Talk to the partner frankly, tactfully tell me that you are not satisfied and what would like to change. Listen to it. In order for the conversation to be successful, you need to be as frank as possible, not accuse each other and not criticize. Divorce due to poor sex is not the most successful reason. After all, to adjust in this regard and establish sex much easier than to look for a relative soul.

7. Is my expectations in the field of family life and spouse are not too overestimated?

In the period of the candidate and bought period, the pair is so busy with the likeness of each other, which it seems to them as if it always remains so. The husband will give every week to give flowers, talk compliments, smell in perfume, and the wife will always walk like under the parade, adore clean the cleanliness in the house and cook dinners. And what is the disappointment when everything is with an accuracy of the opposite. And all because a joint life is no longer a daily holiday.

At the expense of its own role in the relationship of expectations is no less overestimated. A woman plans that even after marriage, she will be able to build a career, plenty of managing himself and live on its own schedule. Upon fact, it is half a day to stand at the slab, stirring the soup with one hand, another to teach the lessons with the child, and swing a carriage with a baby. It is unlikely that someone exactly expects this from the marriage union.

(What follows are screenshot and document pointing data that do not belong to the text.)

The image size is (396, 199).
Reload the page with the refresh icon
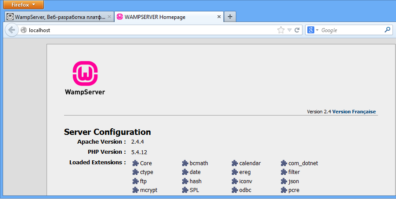coord(297,30)
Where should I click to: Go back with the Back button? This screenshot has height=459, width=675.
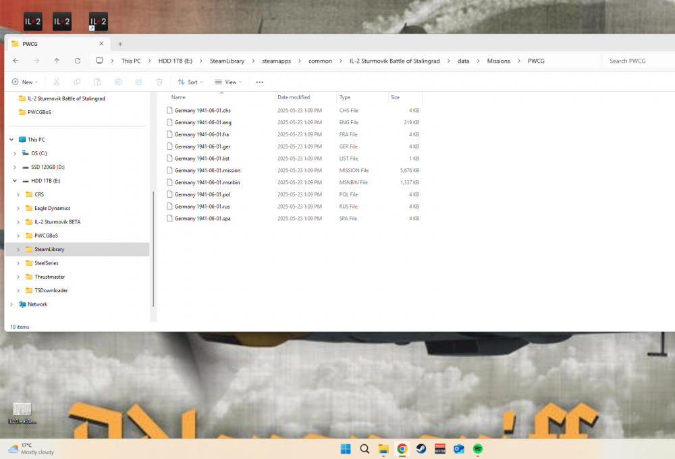coord(16,61)
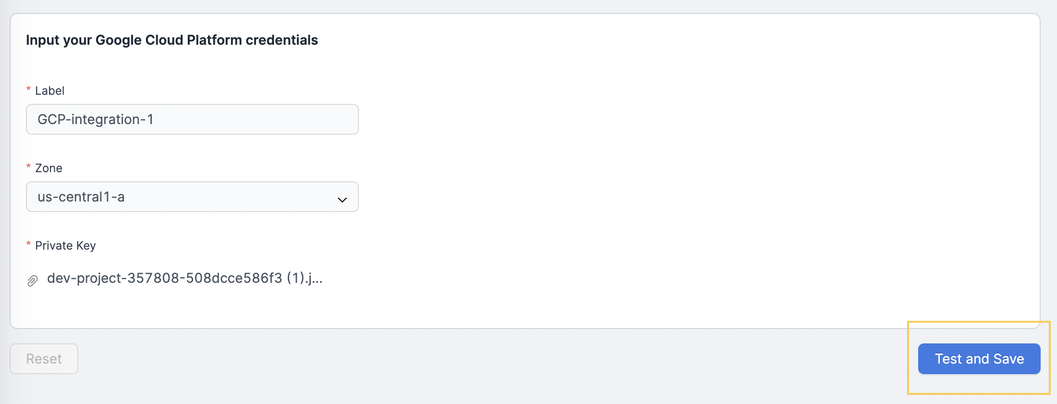Click the Reset button
This screenshot has height=404, width=1057.
[44, 359]
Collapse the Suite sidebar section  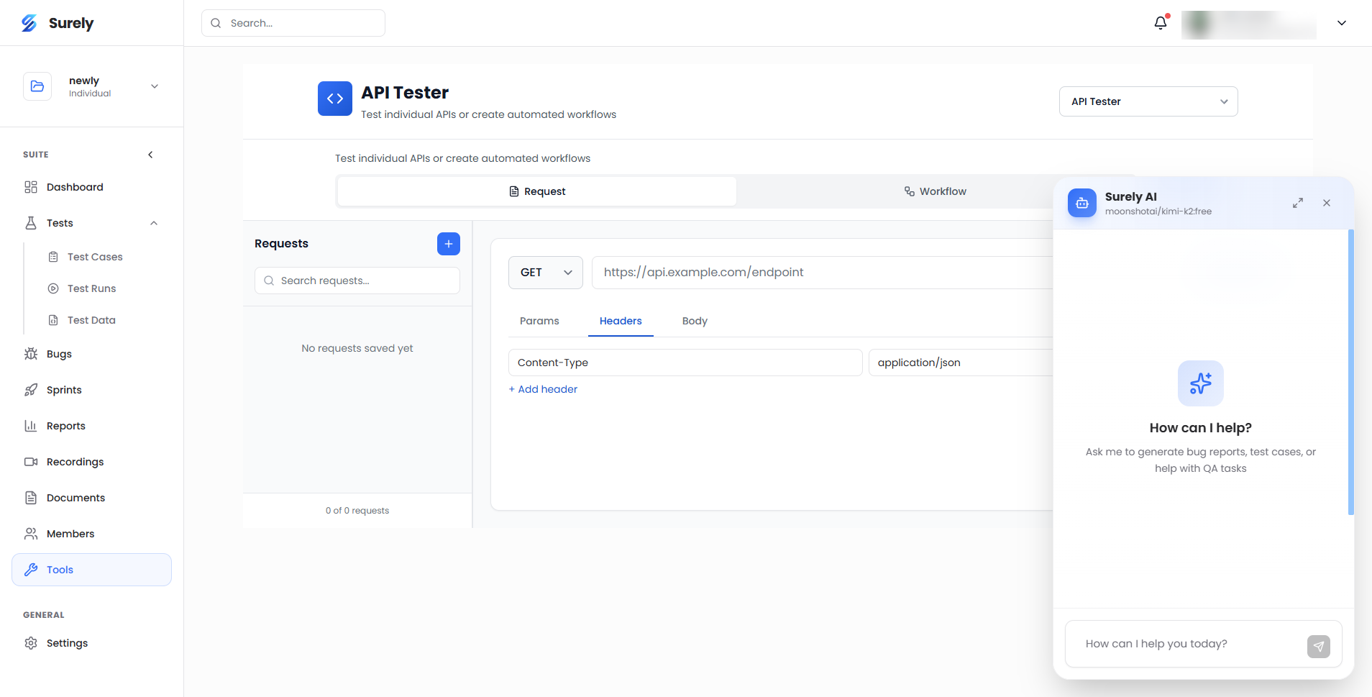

Many on the theme of marriage and partner are very high expectations, so it is worth looking at the situation of Head. If you are not ready for the household part of living together, then you may have not yet matured before marriage - not all people have a family warehouse, and there is no one to blame.

8. And is there a third?

When the crack in the relationship arose due to one-time treason, flirting, dating sites - a person is very difficult to understand where and how to move on. And the first thing you need to answer - wasn't this infidelity partner by the desire to "escape" from the problems existing in relationships? Very often, with proper revelation with you, the answer to the question is positive. When a lot of domestic problems arise in the family, and the spouses forgot about how each other love, it seems that the relationship has come to the end. And so I want romance and feelings of love ...

The lover / lover allows you to feel like a newly in love with a teenager, which is in a walk on a date, is waiting for the next meeting. But before you decide on a divorce because of the new "love" it is worth looking back on statistics. About 75% of relations "on the side" do not develop into something serious. Often, cheating itself occurs even because of the reason that I liked another person, but because of the thirst for something new. However, it is possible to achieve this in marriage, simply by sending your inner gust of romanticism to already existing relationships.

9. Do I love my spouse?

Love does not guarantee that relationships will be scheduled to be 100%, but there are more chances with it. If you are experiencing a partner at least the slightest sparkle, then you should not throw a relationship - just try to fight, and you will always have time to dilute.